SAIA | lane departure, a potential danger on ice?

Clandestine_ice

TB Veteran
Credits
1
I find that if I forget to hit the button, after 15 minutes it'll jerk the truck back onto the road if I veer off the lane in the slightest. In my estimation, this could be a serious issue on ice. Is there a remedy to this madness or am I being silly. Yea, I know some joker will say, "keep it in the lane", but it just seems potentially dangerous
 
I have spent way too much time on ice. To paraphrase Forrest Gump, Wet ice, slide ice, dry ice, washboard ice, chainsaw ice, plowed ice, uphill ice, downhill ice, fall down ice, walk on ice, whoopsie ice, OMFG ice etc etc etc.

I see anti collision and I see anti rollover and I see lane departures on ice a liability. I am a trucker and when driving on ice, everything I am I become the tires and the vehcile. It is my world now. If I am trucking you pay me to use my skills on mountain ice for example to get that load there.

Its my specailty. My trucking school instructors found I was scared of moutains (HEight( then learned I cannot do ice. Well my first winter involved nothing but ice on a dedicated auto glass Account. That truck is loading on the dock on schedule regardless of ice, snow, sleet or rain etc. Or all of them or some of them. They no longer mattered. GM got their glass in a relatively timelly manner in the worst of winter the mountains could offer on the east coast.

By spring I knew I was bored in fair weather and sunshine. I need that winter and bad weather to really do a very good job with that old tractor trailer, car or whatever. Even a tiny bit of flying and a smaller amount on a train. I have plans to be instructed more on those three someday modes of transport as a bucket list.

Computers are Helpful. ABS saved me several times, it also saved lives. I will not tell those stories here on the internet beause if some of my previous employers learn about this, they will know who to go after for the occasional scrubbed tire or ruined wheel or whatever it was.

I will share this one.

It was raining, about 3 inches a hour if not more as a frontal storm passage rolled through Lawrence Kansas.

A concrete 4 lane divided. Well I was upgrade a little bit, coming out of a steep valley with a traffic light at the bootom. So I was through with that light and the associated camera and everything down there. It was not a problem. However that rain was so bad she spun her drives loaded a few times on the way up. Not necessarily adding too much power but rather refusing to lug. Its incredible.

part two....
 
Last edited:
And so my mind was deep into the solution hunt for her drives spinning on the second axle when the rig was lugged to maintain a little traction rather than add too much power and really spin the whole thing. It was that wet. I should mention also it's 50 degrees and dropping. a 40 mph wind out the west and two feet forecast in two days. Omaha had one already. One foot.

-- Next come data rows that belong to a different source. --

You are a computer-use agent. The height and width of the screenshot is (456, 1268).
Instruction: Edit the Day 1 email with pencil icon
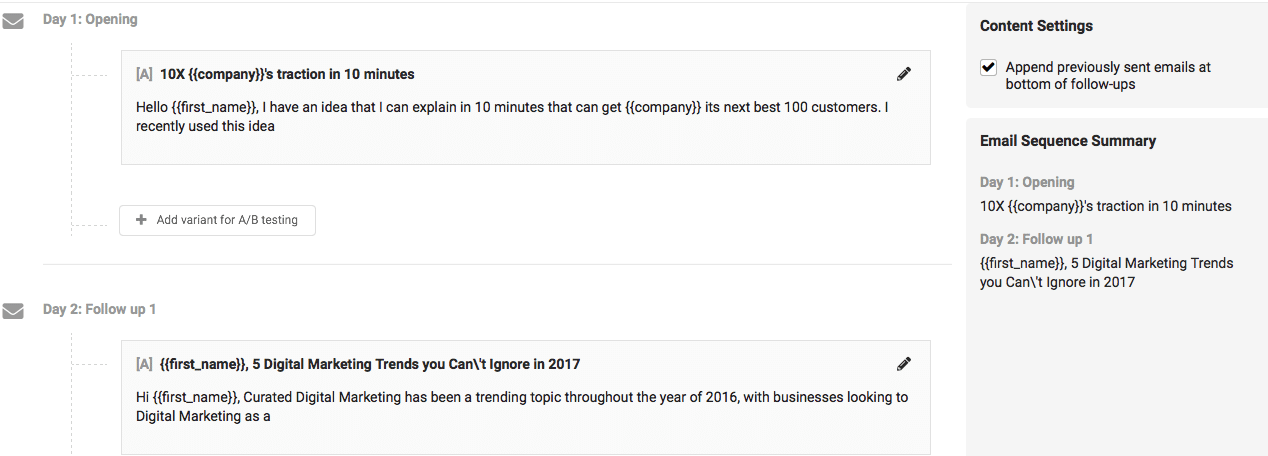coord(904,74)
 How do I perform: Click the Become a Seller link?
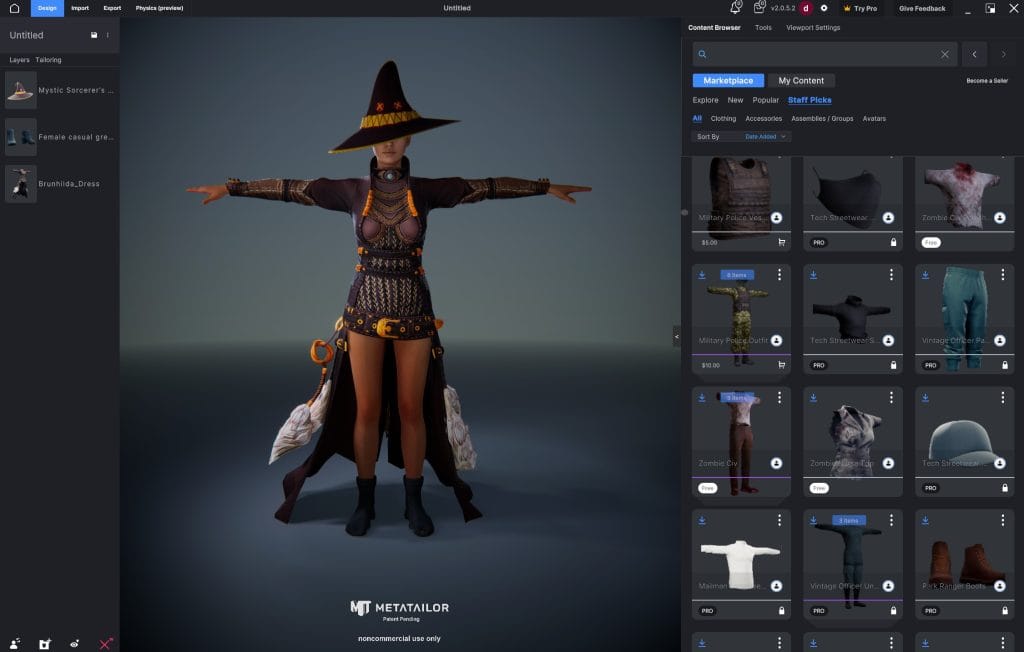986,80
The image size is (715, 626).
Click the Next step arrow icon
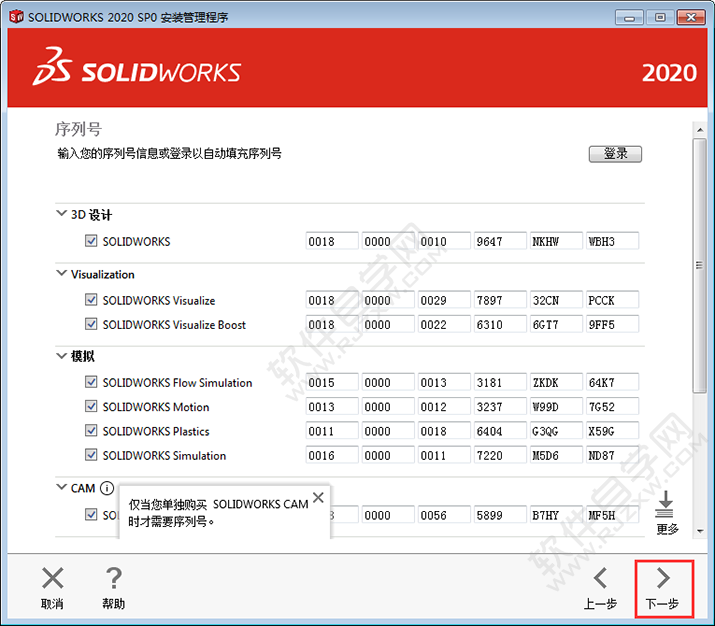point(662,578)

While mentally.... far away from that little hill I was coming up on top of a gust of wind slammed into my whole side. Tractor leaned over onto her bags to the right of frame, the trailer leaned over (53 great Dane loaded) and then started kicking out to the right.

I added right wheel to keep her settled waiting for that puff to go away and let me stop leaning so much. Its a point of pride nothing much other than coffee, smokes and a jacket moved inside that cab, I had everything put away for battle.

The wind increaased. As I backed off the power half way she went "WHIFF" clean off the road. Huge water all around.

Now I am on a lawn straight for a brick two story built in the 30's from a sears catalog. Its crazy how I cataloged the image of that damn house and inventoried it while my rig was trying it's best to kill me kill them and scatter the load all over the damn subdivision above lawrence.

I slammed the power to the floor seeing I had left drives still on concrete. Dont ask me about the right side steer and drives, I do not remember at any time sparing a thought or glance for any of them. ISNT that awful?

When I added power to the floor I hear the voice of my old trucking school Instructor. Ok Now you bastard HOLD THAT WHEEL TIGHTER THAN YOUR WOMAN. AND EASE HER.

Well that old detriot kicked in and she pulled. I EASED HER back up onto the cement.

As soon that right steer and drives tasted that cement she went straight for the left side.

To this day I cannot tell you how i got her back. I used all 4 lanes and center of that pavement. ALL OF IT. Thank God it was wet or I would be buying 18 new tires. I abused that thing so hard. Stabbing brake pedel, ramming steering wheel around and did not care what gear she was in (8th high)

Got her settled down. Went straight to North Kansas City Truckstop and had some alcohol and hotel room that night.

Dispatch will never hear fo the hungover journey across the scales the next day. Drunk? No. A problem? Yes. I was to spend that week carefully considering yes/no to and against quitting the entire cursed industry that scared me so bad.